To better understand the underutilization of alcohol SBIs, it is helpful to examine those provider attributes that may influence this limited implementation. One such attribute is a provider's perception of her/his personal “role legitimacy” as a patient advocate for alcohol reduction, a component of HIV prevention . While some HIV care providers view alcohol reduction support as consistent with their roles , others focus their HIV prevention activities solely on basic education regarding modes of HIV transmission, condom use, and clean needles . Importantly, perceived lack of role legitimacy regarding alcohol reduction support has been shown to be related to providers’ decreased likelihood of actually giving this support and of implementing alcohol SBIs [25, 26].
Although role legitimacy has been studied in a variety of contexts, little is currently known about those factors that contribute to providers’ perceptions of the legitimacy of their roles as their patients’ alcohol reduction supporters in the HIV care setting. Even the studies that have examined role legitimacy regarding support for patients’ alcohol reduction outside of this setting have often done so by examining it in combination with role adequacy, an attribute very closely related to self efficacy [e.g., 27-30]. While it is conceptually appealing to examine these two attributes in combination, it may be helpful to disentangle them in order to better understand HIV care providers’ role legitimacy as patients’ alcohol reduction supporters.
In addition, although provider role adequacy has been shown to be a salient correlate of role legitimacy , HIV care is often delivered by teams of providers in an HIV care setting rather than by isolated practitioners. These teams typically consist of both medical and non-medical providers, the latter including social workers, counselors, and case workers. Some providers in these settings may have confidence in the team's collective ability to support change in patients’ behaviors, and believe that other members of their teams would be more successful and cost effective in doing so . “Specialist” providers with high “collective efficacy” perceptions regarding the HIV care team, but lacking self efficacy in implementing alcohol SBIs, may particularly lack role legitimacy as patients’ alcohol reduction supporters. This may especially be the case if they are responsible for large numbers of patients with limited time to spend with each one individually. Thus, to inform an understanding of the underutilization of alcohol SBIs in the HIV care setting, we examine the correlates of HIV care providers’ (N=112) role legitimacy for implementing alcohol SBIs with their patients. Such an understanding may also suggest the types of providers who can most benefit from alcohol SBI training.

- _ENTRIES SHOWN_:
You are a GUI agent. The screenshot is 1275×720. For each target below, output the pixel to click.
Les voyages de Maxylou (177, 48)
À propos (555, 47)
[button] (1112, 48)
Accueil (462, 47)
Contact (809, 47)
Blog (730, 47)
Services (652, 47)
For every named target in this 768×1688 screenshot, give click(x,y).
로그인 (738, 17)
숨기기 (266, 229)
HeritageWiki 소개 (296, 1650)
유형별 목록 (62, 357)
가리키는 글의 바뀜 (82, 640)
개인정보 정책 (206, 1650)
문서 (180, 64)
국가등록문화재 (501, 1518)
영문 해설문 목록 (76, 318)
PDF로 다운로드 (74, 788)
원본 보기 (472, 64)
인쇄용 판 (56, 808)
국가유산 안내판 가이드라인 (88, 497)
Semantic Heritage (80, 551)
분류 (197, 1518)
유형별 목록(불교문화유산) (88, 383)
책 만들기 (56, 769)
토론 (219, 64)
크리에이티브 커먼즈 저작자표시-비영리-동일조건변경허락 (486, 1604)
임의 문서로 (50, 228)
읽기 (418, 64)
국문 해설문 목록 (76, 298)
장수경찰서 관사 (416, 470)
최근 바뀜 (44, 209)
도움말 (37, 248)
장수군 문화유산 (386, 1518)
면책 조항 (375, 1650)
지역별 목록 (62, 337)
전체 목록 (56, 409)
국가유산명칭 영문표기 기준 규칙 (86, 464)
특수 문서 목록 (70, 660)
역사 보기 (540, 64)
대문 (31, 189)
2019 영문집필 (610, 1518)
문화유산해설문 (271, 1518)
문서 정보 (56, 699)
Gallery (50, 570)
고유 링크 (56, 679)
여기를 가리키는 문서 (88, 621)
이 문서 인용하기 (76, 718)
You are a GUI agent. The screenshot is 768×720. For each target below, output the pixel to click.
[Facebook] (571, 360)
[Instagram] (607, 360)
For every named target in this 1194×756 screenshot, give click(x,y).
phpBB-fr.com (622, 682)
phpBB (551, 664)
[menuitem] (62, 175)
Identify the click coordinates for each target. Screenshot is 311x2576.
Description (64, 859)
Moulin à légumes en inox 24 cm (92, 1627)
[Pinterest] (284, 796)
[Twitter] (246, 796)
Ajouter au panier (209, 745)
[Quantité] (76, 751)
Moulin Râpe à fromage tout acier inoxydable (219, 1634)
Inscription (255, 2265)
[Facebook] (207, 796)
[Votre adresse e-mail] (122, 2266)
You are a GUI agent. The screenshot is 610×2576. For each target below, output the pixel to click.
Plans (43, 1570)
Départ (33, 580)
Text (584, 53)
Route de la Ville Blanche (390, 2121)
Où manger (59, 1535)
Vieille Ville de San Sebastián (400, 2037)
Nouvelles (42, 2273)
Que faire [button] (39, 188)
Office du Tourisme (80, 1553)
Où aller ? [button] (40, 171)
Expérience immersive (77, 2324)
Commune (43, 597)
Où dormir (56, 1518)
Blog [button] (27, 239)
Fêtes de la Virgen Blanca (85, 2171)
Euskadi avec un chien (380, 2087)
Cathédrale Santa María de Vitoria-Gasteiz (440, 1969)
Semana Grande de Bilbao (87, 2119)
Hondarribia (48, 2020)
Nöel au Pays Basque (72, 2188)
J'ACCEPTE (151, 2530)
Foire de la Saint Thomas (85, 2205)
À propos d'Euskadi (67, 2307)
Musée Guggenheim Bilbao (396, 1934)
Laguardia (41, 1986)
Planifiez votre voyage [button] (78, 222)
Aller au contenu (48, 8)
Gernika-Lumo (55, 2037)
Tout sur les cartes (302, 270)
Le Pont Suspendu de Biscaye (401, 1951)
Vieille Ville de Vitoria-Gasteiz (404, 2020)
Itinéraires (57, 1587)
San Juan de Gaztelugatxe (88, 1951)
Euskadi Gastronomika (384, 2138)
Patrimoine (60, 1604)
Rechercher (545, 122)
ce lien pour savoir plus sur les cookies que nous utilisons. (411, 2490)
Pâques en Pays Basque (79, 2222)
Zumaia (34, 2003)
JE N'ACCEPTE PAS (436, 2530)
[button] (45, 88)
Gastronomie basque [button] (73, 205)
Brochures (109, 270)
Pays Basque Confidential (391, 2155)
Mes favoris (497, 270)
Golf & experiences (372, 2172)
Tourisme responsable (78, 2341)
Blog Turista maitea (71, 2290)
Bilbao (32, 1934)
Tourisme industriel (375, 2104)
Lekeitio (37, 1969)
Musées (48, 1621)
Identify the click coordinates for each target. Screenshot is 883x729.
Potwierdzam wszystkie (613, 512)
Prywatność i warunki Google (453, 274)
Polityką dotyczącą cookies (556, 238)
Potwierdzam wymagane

- _TASK REQUIREMENTS_: Reproduce the passage of the text on HIV care providers' role legitimacy between "To better understand the" and "SBIs [25, 26].", inclusive.

- _SOLUTION BELOW_:
To better understand the underutilization of alcohol SBIs, it is helpful to examine those provider attributes that may influence this limited implementation. One such attribute is a provider's perception of her/his personal “role legitimacy” as a patient advocate for alcohol reduction, a component of HIV prevention . While some HIV care providers view alcohol reduction support as consistent with their roles , others focus their HIV prevention activities solely on basic education regarding modes of HIV transmission, condom use, and clean needles . Importantly, perceived lack of role legitimacy regarding alcohol reduction support has been shown to be related to providers’ decreased likelihood of actually giving this support and of implementing alcohol SBIs [25, 26].